Story Content Provided by Aetna on 9/14/13

Two new studies released last week examine prices consumers can expect to pay in the new health care exchanges across the country starting in 2014. A Kaiser Family Foundation analysis looks at insurance premiums in 17 states and the District of Columbia for three age groups – showing a wide range of prices from state to state. A separate study by Avelere Health averages the sticker prices of policies at different coverage levels. Before factoring in tax credits, an average 21-year-old buying a mid-range "silver" policy can expect to pay about $270 a month, a 40-year-old will pay close to $330 a month, and a 60-year-old will pay about $615 a month. Avelere representatives noted, however, that there will be big price differences among age groups, states and even within some states. Many consumers are likely to feel good about their new options, while many others are likely to find that the cost of coverage remains a stretch.
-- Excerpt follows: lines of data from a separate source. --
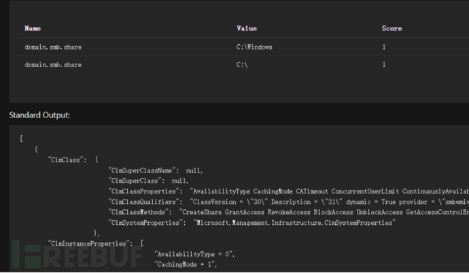
Task: Click the "CimClass" key in the output
Action: pyautogui.click(x=67, y=160)
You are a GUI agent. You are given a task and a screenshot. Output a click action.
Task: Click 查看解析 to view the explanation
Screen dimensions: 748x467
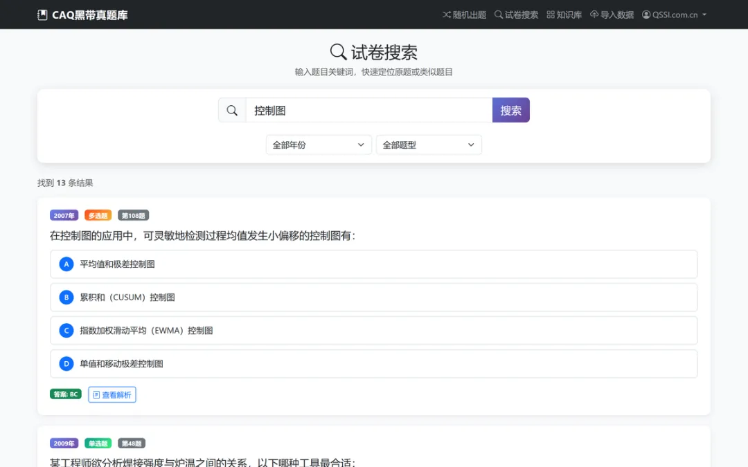click(112, 395)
Leaders of the House Ways and Means Committee and the House Energy and Commerce Committee have released a paper that outlines suggested areas of focus for Medicare reform. Called "Modernizing Medicare for the 21st Century", the paper focuses on the cost-sharing framework under traditional Medicare and recommends establishing: a single combined annual deductible for Medicare Parts A and B; a simplified coinsurance rate that is applicable to spending above the combined deductible; and a defined and "reasonable" catastrophic limit to shield beneficiaries from high out-of-pocket costs. The paper stipulates that future proposals to reform Medicare must consider the impact of existing supplemental coverage trends on overall Medicare costs and also encourage beneficiary engagement and accountability in the selection of Medigap and other supplemental coverage. The paper is expected to be the first in a series focused on modernizing Medicare.


CALIFORNIA: Covered California, the state's health insurance exchange, began its $80 million, 15-month long exchange marketing campaign on Labor Day. The launch began with a month-long trial of radio and television commercials in three cities: San Diego, Sacramento and Chico-Redding. The exchange will spend $45 million on media through the end of open enrollment in March, and an additional $35 million between April and December 2014.

OKLAHOMA: The state learned last week that the U.S. Department of Health and Human Services has agreed to a one-year extension of the popular Insure Oklahoma program. The extension means that a group of the poorest residents who were in jeopardy of losing health care on Dec. 31, 2013 now get to get to keep that coverage for at least one more year. Insure Oklahoma subsidizes private health insurance for nearly 30,000 low-income workers. Insure Oklahoma currently covers individuals and employees at or below 200 percent of the federal poverty level, just under $24,000 per year. The Obama administration told state officials this spring that it would not renew the Medicaid waiver authorizing federal funds in the program because Insure Oklahoma did not meet ACA requirements. Without a waiver extension, Insure Oklahoma was to expire at the end of the year.

WASHINGTON: Community Health Plan of Washington and Kaiser Foundation Health Plan of the Northwest have won their appeals of Commissioner Mike Kreidler's recent decision denying them approval to participate on the exchange. Community and Kaiser are now allowed to sell their 10 plans on the Washington State health benefits exchange in 2014. Two other health plans, Molina and Centene, also won their appeals before the same administrative law judge hearing and are expected to be certified by the state exchange this week.